Her gün onlarca haber medyada yer alınca savcılık harekete geçmez mi? Zaten derin operasyoncular öteden beri Türk medyası ile adliyesi arasında sıkı bir iletişim kurmuşlardır. Kimi bitirmek isterlerse önce hakkında haber yaptırır, sonra o yalan yanlış bilgiyi savcılık ihbar sayar harekete geçer. Olay savcılığa intikal edince medya bir daha devreye girer bu sefer de olayın savcılık dosyasına girdiğini haber yapar. Al gülüm ver gülüm gazeteciliğidir bu…

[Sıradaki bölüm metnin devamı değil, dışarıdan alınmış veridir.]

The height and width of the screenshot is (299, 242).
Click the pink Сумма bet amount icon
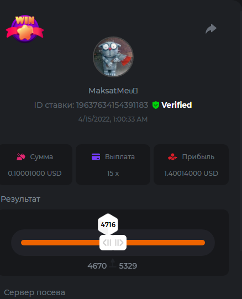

Türk medyasının linç taktiği hüzünlü gurbeti her an ruhunda hisseden Fethullah Gülen için de devreye girmiş, önce ihbar içeren kirli bilgiler servis edilmiş; sonra da o bilgiler davaya dönüştürülmüştü. Dava süreci içinde dosyadan sızdırılan bilgilerle tekrar haberler yapılmıştı…
SAVCI’NIN DAVETİ
Nihayet bir gün savcılıktan davet geldi Hocaefendi’ye. İfade vermeye çağırılıyordu. Hocaefendi avukatlarını da yanına alarak adliyeye gitmeye karar vermişti. Tabii ki üzgündü. Hayatını vakfettiği değerler hiçe sayılarak ‘devleti ele geçirme’ gibi bir suç isnat ediliyordu. Olan bitenin derinine vakıf olamayan kitleler, masum insanları boşu boşuna suçluyor ve onların günahını alıyordu.
İfade vermek için yola çıkıldığında Savcı’nın tavrı merak ediliyordu. Araba park edilip binaya doğru yaklaşıldığında beklenmedik bir manzara ile karşılaşıldı. Savcı kapıya kadar gelmiş, binanın girişinde Hocaefendi’yi ve avukatlarını karşılıyordu. Gayet saygılı; bir o kadar da vakurdu duruşu. Kapıda karşıladıktan sonra ifade alacağı odaya davet etti. Bir sandalye çekti ve ‘sanık’a oturması için yer gösterdi. Hocaefendi ve yanındakiler şaşırmıştı bu saygılı davranış biçimine. Savcı bununla da yetinmedi kendine ait bir bardağı alarak önce su doldurdu ve bardağı Hocaefendi’ye uzattı. Şöyle demeyi de ihmal etmedi: “Sorgu sırasında dudaklarınız kuruyabilir; su ihtiyacı doğabilir.”
TAM BİR HUKUK ADAMI
Her centilmen hamle, Hocaefendi ve avukatlarında bir şaşkınlığa neden oluyordu; ama savcı beyin hali gayet doğaldı ve ekstra bir şey yapıyor gibi bir havası yoktu. Savcı tabii haliyle söze başladı. Elinde bazı sorular olduğunu, bunlara cevap verilmesi gerektiğini, cevapların kısa tutulmasında zaruret olduğunu söyledi. Hatta bir adım daha atarak aslında atfedilen ithamların suç olduğuna inanmadığını, prosedür gereği bu soruları yönelteceğini, cevapların resmi kayıtlara geçirileceğini ve dava dosyasına dahil edileceğini ilave etti.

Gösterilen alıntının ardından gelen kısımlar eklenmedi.